**Passage given**
Non-covered cost basis and taxes related to options contracts are two common areas of confusion on the 1099-B
For TD Ameritrade clients, the Gain/Loss page powered by GainsKeeper® can help you track non-covered cost basis
The accounting for options contracts that are liquidated or that expire worthless is more straightforward than that involving exercise or assignment
Ah … tax time. The time for broken pencils and spinning heads. But there’s no need for either of those things. If you have questions, you just need to know where to turn.
Case in point: the dreaded 1099-B. Here are two common areas of confusion:
- You’ve received your 1099-B and are all set to start filing your taxes. But then you review your form. You notice non-covered cost basis, and some of it is missing. Now what?You started trading options this year, and you’ve got all this new info on your 1099-B. What are these numbers, and how do you verify they’re correct?
Whether it’s covered calls or covered basis, here are a few basics on how trades are reported.

**Stored records**
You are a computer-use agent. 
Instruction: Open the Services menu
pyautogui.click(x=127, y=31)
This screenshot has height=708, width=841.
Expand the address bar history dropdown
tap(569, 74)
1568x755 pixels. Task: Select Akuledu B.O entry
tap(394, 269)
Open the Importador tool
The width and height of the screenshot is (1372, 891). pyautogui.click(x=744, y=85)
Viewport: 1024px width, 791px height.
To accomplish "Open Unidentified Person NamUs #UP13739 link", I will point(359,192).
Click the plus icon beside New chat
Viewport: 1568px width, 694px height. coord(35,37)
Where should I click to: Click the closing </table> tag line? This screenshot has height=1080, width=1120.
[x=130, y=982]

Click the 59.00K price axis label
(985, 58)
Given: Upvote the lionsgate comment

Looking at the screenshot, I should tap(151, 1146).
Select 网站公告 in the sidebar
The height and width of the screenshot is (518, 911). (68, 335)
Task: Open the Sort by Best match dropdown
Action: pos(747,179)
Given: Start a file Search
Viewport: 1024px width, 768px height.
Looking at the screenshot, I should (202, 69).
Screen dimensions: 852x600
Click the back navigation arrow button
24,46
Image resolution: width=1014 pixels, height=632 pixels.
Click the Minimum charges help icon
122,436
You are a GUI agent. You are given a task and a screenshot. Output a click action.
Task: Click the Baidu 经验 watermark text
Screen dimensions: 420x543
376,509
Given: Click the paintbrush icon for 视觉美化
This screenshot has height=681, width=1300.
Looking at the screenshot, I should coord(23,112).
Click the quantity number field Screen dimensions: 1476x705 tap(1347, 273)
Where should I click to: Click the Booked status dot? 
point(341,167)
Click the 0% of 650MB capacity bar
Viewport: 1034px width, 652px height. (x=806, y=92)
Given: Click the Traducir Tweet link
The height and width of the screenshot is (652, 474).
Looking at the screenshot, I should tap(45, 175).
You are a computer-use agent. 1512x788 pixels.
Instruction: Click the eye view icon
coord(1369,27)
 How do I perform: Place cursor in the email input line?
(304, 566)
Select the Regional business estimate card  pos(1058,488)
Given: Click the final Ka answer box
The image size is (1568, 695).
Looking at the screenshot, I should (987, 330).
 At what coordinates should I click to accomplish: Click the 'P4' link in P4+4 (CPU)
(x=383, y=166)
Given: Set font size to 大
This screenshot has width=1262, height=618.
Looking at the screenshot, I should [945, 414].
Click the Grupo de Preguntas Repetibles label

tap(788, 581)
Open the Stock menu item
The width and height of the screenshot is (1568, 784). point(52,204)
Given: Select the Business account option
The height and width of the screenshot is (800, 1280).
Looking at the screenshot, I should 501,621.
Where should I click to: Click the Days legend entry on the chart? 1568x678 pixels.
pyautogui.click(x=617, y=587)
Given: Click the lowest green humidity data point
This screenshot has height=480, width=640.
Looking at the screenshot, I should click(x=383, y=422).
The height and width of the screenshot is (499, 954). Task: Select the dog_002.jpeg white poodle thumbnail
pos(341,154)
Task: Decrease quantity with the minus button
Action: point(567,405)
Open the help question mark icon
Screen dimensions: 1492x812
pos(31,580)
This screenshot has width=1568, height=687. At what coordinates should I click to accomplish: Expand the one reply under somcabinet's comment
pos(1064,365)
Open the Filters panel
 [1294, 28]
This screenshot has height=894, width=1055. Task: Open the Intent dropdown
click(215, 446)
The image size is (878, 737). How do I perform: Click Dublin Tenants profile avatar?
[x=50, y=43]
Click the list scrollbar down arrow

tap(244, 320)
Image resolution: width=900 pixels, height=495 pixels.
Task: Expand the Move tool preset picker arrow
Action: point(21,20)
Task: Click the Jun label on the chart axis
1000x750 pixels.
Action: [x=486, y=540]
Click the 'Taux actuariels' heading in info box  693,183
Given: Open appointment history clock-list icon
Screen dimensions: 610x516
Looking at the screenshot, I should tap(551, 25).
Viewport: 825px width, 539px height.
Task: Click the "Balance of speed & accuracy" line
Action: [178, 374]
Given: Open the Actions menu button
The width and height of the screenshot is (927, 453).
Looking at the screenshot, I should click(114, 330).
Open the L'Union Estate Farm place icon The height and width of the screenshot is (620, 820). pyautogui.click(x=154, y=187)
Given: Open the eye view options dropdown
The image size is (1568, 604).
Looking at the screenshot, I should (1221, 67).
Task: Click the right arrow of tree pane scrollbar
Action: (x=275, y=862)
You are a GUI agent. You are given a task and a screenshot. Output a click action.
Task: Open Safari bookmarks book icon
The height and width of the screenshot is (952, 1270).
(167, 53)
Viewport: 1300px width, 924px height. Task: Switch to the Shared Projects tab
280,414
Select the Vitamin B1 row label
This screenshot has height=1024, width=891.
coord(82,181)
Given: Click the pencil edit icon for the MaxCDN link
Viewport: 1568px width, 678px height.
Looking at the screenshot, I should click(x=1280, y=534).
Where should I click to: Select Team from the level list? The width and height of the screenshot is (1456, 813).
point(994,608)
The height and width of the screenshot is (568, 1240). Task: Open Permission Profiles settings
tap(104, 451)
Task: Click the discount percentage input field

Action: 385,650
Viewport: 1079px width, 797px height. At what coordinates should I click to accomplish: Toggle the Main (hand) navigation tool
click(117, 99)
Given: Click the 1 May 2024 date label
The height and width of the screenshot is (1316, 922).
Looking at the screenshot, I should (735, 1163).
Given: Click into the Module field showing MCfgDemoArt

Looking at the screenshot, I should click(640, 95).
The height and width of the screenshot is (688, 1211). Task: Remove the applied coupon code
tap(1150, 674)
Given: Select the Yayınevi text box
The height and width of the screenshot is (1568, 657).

**Aim**
Please answer these questions from the 1099-B passage:
(a) What two areas of confusion on the 1099-B does it name?
(b) What can help TD Ameritrade clients track non-covered cost basis?
(c) Which options contracts does it say are more straightforward to account for than those involving exercise or assignment?
The items have no connection to the 1099-B passage.

**Result**
(a) Non-covered cost basis and taxes related to options contracts.
(b) The Gain/Loss page powered by GainsKeeper®.
(c) Contracts that are liquidated or that expire worthless.